Camilla was behind us for a while but all of a sudden we heard the truck engine shift and next thing you know, Camilla is waving at us as my crush drives right past us. I laughed and smiled thinking, "oh man, I've created an adrenaline junkie". I remember her crush saying that the road to turn off of was coming up and I remember seeing the truck ahead of us turning. When we turned down that road, I expected to see their headlights a little further ahead, but before I saw anything I heard it. It was loud and I wasn't even sure what I heard. When we got closer, we saw the truck facing us at an angle. The windshield had completely shattered on Camilla's side and I didn't see her in the truck. I didn't wait for him to stop, I opened my door and fell out, yelling for Camilla. I ran over to their truck and I saw the driver knocked out on the steering wheel, neither airbag had deployed. The passenger side window was down and the seatbelt wasn't clicked so I instantly knew she must've fell out somehow. I kept yelling for her, frantically looking around. I kept wishing and wishing I would hear respond but I got nothing back. When I finally found her, she was a good distance away from the truck and she was laying on her side. One arm was crossed over her and the other was above her head. Her leg looked like it was broken and she had some pretty deep cuts on her face. I remember running over to her and holding her head in my lap telling her it was going to be okay. I remember looking into her eyes and crying because they didn't look anything like that picture I had taken. I knew she wasn't breathing but I kept hoping that somehow she would be okay. I remember hearing the ambulance getting closer and I remember begging the paramedics to let me ride with her, but I couldn't. Camilla Grace was DOA due to fatal head trauma on November 28th of 2019. Camilla Grace, my best friend, died at age 17.

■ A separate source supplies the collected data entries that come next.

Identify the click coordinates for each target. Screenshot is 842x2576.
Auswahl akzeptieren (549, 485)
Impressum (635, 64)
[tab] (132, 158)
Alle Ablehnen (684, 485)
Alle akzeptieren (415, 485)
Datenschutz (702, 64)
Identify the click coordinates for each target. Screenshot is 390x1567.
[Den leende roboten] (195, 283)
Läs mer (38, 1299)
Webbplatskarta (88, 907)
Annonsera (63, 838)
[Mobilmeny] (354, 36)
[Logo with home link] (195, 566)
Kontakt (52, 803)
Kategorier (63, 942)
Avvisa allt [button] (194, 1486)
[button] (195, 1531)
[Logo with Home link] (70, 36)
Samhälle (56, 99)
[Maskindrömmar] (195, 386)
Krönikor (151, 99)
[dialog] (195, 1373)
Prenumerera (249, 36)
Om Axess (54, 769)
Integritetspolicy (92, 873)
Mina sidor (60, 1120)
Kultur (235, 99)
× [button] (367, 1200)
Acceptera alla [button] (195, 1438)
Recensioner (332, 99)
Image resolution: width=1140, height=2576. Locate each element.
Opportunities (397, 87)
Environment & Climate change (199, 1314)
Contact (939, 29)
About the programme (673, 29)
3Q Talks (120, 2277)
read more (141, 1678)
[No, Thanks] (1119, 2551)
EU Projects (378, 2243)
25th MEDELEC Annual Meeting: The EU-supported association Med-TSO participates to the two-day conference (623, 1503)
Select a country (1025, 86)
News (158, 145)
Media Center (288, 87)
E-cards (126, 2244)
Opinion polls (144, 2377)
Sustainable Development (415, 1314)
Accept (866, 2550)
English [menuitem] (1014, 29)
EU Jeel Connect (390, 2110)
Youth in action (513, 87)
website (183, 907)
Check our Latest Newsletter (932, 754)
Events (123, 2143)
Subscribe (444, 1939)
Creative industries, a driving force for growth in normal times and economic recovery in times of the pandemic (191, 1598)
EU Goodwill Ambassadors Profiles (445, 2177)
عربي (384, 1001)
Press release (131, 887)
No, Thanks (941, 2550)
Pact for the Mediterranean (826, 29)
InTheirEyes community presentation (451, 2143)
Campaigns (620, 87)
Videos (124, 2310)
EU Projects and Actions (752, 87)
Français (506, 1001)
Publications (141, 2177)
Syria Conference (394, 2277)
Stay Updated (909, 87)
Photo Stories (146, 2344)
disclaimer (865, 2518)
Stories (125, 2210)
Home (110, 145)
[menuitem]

On the way to her funeral, I remember seeing a tree on the side of the road and as soon as I saw it, I had to pull over. I got out of my car and took a picture of it. I had hoped it was a sign from her, telling me she was watching and she was there. So many people had come to her service to show their support to her family and I was so happy to see how many people had cared about her as much as I did. Everyone who wanted to was allowed to bring a flower to her casket. I had brought a red rose, they were her favorite. I cried as I walked over, grasping the flower as tight as I could. I remember feeling the thorns on the stem jabbing into my palm, but I didn't care. Nothing was as painful as losing my life partner. As I lay the rose down, I closed my eyes, and pictured her smiling at me. I would always remember how beautiful her smile was.

After I graduated, I applied for and got a scholarship to Montana Sate University in Bozeman. I knew that even though I didn't have her with me physically, Camilla would always be there tuning in to the latest. She'd be there when I dozed off in the lectures, when I was too drunk in the bathroom at a dorm party, and especially when I was sitting down to tell you this story. This was my story and this was my life, but now you know a part of Camilla's story too. Now you know a little about my best friend. I used to hold myself responsible for the longest time. The guilt I had would eat at me every single day. I still wish I could've gone back to tell us not to go with those boys. I've accepted that I can't change the past, but maybe I can try to help the future. I've worked towards living a full and sober lifestyle for my best friend and I hope to help others work towards it too. It only takes one second for things to go wrong. Please don't let anyone else's life end before their story has even begun. Hold on to your Camilla and never let them go because you never know what you had until it's gone.